At first glance, the swap usage seems to grow in periodic bursts of a few seconds (roughly every hour). We run maintenance jobs on the hosts periodically, so it could be related. I went ahead and adjusted the schedule on the host running your machine to make them happen less often, just in case that’s related.
That said, I wouldn’t necessarily expect a slowdown just because pages are swapped in for a brief moment. As long as there is Available memory, a swapped page should be paged back into physical RAM the moment it’s read. Since keeping a copy in swap is ‘free’, high usage isn’t automatically an indicator of memory pressure.
I’m specifically wondering about these two questions:
Why is the swap growing at all during these short bursts and
Why would your app experience a slowdown during windows where swap usage is stable and there is no memory pressure
#1 That’s my question to you.. Again, let me re-emphasize that this happened to every single machine across different docker image, different app, different language, different process group, different cpu group (perf vs shared) and at the same time. The only thing common about these machines is that all these machines were in one org account in one region NRT. So I highly doubt this has anything to do with my code or particular docker image.
#2. I’m not sure if I understand the question. Are you asking why using swap would make my app slower compared to using RAM? That particular app mentioned in the original post was affected more significantly because it runs libSQL sqld for database, not sure if this answers your question and I don’t think this is too relevant because again, the memory reallocation happened to every single machine in my org in a region.

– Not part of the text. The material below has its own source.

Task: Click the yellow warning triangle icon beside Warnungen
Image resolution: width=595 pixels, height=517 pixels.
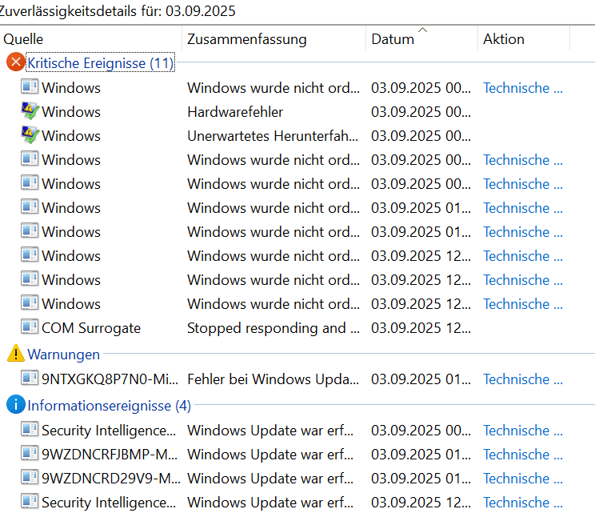Action: [x=15, y=354]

blow is p90/p95 of write operation to libsql on one of the affect apps during the affected time.
My enquiry isn’t about the performance hit. If my app starts to use swap over memory it will be slower. My enquiry is why all of the machines would suddenly decide to use swaps when there are plenty memory left. total memory usage didn’t grow. it just reallocated to swap.
I just checked and it is still happening even after restart.
Found out that all of these machines were (still are) using FROM denoland/deno:2.6.4 AS base as base image, so they were all on the same docker image.
I apologise for the confusion. Much more likely it has to do with the application than fly machines.
Seems like the behaviour is back to normal since February 14th.